EXERCISE:
Report back every line in the data that includes the string "computer".

PROVIDED RECORDS:
☆ ☆ ☆ ☆
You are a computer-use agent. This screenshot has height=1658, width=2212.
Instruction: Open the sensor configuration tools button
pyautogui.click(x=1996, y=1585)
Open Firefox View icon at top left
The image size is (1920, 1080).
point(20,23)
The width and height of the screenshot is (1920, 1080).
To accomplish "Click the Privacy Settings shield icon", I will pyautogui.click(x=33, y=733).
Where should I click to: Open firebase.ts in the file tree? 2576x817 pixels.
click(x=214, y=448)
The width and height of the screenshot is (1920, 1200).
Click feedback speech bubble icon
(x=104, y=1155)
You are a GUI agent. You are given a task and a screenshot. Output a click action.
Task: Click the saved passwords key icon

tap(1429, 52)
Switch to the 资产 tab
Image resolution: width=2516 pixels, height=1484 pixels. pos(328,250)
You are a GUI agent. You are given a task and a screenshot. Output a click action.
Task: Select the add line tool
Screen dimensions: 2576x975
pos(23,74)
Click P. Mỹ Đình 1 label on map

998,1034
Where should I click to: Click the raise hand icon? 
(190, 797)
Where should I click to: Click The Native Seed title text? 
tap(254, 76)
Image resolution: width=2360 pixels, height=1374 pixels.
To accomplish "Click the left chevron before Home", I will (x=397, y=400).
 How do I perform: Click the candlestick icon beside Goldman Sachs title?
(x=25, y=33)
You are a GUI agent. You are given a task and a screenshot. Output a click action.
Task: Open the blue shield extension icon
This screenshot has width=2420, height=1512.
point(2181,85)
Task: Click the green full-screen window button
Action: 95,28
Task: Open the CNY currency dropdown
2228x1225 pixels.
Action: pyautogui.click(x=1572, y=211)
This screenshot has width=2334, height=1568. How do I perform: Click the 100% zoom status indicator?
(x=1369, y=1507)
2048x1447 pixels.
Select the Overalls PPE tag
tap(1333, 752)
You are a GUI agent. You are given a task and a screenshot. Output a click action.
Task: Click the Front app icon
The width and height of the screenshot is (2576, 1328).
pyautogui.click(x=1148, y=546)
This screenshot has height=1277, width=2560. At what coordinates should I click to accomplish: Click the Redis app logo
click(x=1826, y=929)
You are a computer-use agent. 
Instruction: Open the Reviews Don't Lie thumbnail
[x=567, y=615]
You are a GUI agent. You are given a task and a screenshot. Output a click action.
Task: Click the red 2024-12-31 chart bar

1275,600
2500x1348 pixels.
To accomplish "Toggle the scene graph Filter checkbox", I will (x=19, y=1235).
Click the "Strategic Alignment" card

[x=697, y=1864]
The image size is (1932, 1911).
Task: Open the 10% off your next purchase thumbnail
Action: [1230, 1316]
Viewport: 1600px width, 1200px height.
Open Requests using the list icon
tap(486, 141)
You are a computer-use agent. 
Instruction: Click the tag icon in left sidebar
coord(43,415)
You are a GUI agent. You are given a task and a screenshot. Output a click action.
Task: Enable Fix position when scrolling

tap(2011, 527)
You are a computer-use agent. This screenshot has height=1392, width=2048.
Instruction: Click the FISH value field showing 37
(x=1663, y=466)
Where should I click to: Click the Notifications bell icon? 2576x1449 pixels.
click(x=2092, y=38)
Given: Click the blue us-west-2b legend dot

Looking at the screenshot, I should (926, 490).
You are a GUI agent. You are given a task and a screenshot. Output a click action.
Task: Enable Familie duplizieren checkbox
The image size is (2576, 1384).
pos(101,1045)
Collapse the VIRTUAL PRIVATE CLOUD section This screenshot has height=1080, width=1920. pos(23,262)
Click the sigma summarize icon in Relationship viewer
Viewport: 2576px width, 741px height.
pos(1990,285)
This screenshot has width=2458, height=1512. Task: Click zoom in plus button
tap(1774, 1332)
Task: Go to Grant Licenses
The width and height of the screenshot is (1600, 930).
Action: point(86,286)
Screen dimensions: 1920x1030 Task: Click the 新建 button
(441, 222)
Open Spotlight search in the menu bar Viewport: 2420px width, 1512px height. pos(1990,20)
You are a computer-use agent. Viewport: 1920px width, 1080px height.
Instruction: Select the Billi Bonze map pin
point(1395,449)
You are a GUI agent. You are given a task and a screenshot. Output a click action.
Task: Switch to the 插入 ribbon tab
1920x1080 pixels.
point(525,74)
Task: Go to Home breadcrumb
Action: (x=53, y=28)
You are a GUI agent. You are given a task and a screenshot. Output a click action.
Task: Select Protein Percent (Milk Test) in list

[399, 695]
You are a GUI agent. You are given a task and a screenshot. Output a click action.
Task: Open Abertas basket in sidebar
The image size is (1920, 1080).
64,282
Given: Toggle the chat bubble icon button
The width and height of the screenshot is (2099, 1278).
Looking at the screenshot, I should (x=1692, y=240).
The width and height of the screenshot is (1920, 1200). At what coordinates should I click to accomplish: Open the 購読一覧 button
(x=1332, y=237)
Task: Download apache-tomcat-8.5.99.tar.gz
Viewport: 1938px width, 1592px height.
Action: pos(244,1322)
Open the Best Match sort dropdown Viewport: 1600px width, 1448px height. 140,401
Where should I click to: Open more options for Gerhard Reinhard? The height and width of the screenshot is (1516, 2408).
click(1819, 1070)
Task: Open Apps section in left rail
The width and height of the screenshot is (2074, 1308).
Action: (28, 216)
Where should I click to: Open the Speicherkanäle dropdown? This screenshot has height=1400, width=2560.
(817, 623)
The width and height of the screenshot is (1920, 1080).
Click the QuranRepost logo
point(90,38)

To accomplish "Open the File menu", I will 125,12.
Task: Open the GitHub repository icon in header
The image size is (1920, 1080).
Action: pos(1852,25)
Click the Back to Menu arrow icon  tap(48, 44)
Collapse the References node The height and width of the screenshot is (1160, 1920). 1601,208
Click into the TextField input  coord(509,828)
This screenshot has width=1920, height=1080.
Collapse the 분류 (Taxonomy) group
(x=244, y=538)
☆ ☆ ☆ ☆
OUTPUT OF THE TASK:
You are a computer-use agent. This screenshot has height=1658, width=2212.
You are a computer-use agent. 
You are a computer-use agent. 
You are a computer-use agent. This screenshot has height=1392, width=2048.
You are a computer-use agent. Viewport: 1920px width, 1080px height.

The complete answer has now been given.